La escritora afroamericana Saidiya Hartman emplea el concepto “violencia del archivo” para reflejar la desigualdad reproducida al tratar de conocer historias donde la única fuente primaria reside en la voz y registro de quienes están en una posición de poder. Esa violencia se hace evidente en los símbolos, “la rueda y el zapato” con que la exhibición identifica Auschwitz, y por ende en el imaginario colectivo con que nos representamos el genocidio nazi. Al presentar el primer panel de la exhibición Auschwitz como “un punto en el mapa” no sólo se borran los diversos orígenes de quienes lo sufrieron sino que se homogeniza a las víctimas del Holocausto en una narrativa que no hace justicia a su pluralidad de sufrimientos, razones de exterminio y posibilidades de supervivencia. Esta uniformización de las víctimas en un mapa evoca alarmantemente la uniformización de las cifras de exterminados en los partes alemanes de guerra. Consecuentemente, los organizadores no hacen referencia alguna a las matanzas de supervivientes judíos por parte de sus poblaciones locales al finalizar la guerra -más de 300 sólo en Polonia-, al conocimiento norteamericano y británico de la existencia de Auschwitz y su negativa a bombardearlo en 1944, a que buena parte de sus guardias y personal eran voluntarios no alemanes o a las similitudes entre la negativa de los países occidentales a aceptar refugiados judíos entonces y refugiados sirios ahora.

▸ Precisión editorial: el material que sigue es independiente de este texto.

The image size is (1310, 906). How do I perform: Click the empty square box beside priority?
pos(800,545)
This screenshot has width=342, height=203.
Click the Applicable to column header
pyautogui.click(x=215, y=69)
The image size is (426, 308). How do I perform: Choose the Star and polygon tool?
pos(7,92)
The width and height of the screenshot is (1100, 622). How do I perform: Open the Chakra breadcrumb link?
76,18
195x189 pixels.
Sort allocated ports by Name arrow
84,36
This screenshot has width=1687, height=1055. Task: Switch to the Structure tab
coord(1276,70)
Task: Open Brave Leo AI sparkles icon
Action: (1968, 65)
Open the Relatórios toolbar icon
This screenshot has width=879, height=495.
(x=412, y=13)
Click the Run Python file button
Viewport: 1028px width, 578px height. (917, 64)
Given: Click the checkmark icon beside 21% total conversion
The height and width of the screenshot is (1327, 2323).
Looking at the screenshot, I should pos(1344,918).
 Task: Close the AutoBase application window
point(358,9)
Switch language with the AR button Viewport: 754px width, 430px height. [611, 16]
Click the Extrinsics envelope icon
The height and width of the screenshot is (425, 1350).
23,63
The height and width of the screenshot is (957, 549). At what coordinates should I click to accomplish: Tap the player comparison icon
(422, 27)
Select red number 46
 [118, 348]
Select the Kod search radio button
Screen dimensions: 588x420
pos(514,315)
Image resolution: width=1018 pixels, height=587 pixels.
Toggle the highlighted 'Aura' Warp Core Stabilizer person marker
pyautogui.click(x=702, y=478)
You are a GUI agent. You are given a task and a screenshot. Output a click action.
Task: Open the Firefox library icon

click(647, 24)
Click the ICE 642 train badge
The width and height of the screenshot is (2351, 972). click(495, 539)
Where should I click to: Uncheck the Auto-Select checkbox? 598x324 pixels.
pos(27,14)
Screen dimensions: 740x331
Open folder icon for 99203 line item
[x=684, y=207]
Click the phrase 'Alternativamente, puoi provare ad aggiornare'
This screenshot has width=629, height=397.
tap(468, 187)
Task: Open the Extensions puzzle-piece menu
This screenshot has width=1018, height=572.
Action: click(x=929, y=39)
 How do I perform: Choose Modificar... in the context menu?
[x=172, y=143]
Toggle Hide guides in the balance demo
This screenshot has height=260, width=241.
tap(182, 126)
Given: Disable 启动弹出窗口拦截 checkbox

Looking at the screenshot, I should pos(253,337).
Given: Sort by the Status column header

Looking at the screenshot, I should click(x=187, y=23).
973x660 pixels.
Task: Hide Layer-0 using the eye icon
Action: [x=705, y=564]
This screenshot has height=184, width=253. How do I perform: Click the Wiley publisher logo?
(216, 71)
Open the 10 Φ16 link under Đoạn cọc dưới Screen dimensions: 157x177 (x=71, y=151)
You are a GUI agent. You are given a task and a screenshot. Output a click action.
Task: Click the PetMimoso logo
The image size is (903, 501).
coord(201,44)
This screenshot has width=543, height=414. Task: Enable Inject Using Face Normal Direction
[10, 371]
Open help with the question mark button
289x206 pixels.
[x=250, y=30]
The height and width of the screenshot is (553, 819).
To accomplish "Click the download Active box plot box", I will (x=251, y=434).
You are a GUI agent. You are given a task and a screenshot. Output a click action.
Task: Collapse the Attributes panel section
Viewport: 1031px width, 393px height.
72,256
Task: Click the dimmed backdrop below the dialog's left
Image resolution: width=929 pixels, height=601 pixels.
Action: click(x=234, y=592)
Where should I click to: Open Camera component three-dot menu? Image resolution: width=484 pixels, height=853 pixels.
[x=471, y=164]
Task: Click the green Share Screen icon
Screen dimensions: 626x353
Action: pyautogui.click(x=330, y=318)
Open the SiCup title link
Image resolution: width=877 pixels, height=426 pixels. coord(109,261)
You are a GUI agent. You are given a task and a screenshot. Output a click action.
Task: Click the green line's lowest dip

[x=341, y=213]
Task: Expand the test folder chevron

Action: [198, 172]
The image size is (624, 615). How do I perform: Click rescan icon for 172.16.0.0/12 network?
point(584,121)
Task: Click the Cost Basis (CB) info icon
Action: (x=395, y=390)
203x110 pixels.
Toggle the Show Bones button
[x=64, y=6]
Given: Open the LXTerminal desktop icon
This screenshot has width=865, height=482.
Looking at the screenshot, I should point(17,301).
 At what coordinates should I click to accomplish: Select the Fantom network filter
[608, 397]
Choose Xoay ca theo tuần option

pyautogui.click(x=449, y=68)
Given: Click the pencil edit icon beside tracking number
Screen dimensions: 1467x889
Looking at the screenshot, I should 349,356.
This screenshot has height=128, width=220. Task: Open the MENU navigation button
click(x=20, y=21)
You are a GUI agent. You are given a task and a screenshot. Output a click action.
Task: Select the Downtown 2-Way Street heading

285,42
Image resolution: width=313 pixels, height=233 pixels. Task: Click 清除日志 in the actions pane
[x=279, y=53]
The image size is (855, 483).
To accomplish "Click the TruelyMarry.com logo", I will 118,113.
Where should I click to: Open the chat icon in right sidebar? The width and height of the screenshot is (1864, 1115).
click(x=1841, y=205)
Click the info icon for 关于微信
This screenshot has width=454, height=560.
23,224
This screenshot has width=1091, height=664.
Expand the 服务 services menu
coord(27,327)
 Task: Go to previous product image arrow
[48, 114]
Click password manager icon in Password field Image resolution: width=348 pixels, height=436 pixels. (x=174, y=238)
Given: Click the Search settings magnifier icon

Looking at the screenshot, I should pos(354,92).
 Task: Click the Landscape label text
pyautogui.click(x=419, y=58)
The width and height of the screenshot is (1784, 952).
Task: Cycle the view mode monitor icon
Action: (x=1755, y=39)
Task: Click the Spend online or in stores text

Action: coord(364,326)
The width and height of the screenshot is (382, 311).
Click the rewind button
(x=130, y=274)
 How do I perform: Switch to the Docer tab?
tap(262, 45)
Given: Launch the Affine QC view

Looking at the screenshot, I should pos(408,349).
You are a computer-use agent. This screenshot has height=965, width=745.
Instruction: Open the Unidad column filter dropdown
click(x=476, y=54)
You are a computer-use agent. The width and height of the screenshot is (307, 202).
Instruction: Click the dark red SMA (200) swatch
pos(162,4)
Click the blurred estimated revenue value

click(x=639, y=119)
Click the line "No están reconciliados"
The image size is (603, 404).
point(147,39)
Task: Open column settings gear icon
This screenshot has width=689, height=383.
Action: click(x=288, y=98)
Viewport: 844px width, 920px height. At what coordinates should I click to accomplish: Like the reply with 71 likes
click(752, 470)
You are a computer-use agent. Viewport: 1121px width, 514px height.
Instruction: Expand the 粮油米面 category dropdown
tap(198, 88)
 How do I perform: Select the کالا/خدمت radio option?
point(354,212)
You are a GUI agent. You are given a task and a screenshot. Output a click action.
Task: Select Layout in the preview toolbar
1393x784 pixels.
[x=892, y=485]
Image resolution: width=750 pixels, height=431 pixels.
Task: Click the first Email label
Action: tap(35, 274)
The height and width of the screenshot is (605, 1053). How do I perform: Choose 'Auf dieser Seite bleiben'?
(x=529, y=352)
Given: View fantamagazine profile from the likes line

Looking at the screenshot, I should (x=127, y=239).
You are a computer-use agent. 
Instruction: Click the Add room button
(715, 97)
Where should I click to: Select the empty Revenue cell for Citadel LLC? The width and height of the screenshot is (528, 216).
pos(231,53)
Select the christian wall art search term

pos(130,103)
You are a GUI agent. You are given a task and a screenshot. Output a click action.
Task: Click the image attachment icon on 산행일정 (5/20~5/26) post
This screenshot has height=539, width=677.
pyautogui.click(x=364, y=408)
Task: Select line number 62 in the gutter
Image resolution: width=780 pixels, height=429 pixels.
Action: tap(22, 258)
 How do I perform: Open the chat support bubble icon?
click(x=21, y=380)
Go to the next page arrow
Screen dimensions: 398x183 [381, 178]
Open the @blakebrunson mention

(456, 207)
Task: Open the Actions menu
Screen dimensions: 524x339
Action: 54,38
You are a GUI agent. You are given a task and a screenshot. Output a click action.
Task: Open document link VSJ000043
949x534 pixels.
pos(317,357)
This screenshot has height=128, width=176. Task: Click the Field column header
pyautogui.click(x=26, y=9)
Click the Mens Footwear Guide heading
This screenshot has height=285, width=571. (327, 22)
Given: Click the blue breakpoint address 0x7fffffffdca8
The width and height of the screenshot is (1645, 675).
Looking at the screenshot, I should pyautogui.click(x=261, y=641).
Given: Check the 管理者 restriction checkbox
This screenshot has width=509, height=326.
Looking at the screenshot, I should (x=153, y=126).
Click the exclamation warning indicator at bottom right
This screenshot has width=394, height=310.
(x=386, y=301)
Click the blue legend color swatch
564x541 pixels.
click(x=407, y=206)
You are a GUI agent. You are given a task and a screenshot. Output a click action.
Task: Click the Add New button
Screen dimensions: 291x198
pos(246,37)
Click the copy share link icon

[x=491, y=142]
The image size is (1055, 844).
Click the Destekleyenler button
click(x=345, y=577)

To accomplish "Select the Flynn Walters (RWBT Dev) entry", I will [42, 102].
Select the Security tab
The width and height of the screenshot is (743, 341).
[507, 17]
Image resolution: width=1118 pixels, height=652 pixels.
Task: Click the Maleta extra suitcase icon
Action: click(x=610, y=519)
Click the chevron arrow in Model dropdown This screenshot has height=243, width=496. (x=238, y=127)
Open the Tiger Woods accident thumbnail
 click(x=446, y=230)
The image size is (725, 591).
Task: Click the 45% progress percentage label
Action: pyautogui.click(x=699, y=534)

El problema con una exposición así es que nos resulta demasiado cómoda. Hace unas semanas hablaba con una amiga sobre los disturbios racistas en la ciudad alemana de Chemnitz, y ella se preguntaba, con razón, si los alemanes no habían aprendido nada de la historia. A lo mejor ninguno hemos aprendido nada, o mejor dicho, hemos aprendido de una forma que nos permite mirar el pasado por encima del hombro. Tampoco hay que pasarse de cínicos, es lógicamente mejor conocer que el asesinato de unos 12 millones de personas ocurrió que desconocerlo en absoluto. Pero si queremos enfatizar que Auschwitz existió no hace mucho y no muy lejos, recalcar su aquí y ahora, haríamos bien por empezar a comprenderlo no como un capítulo separado de la historia sino como un lugar en un proceso más amplio que tiene más ramificaciones en nuestro presente de las que tendemos a querer.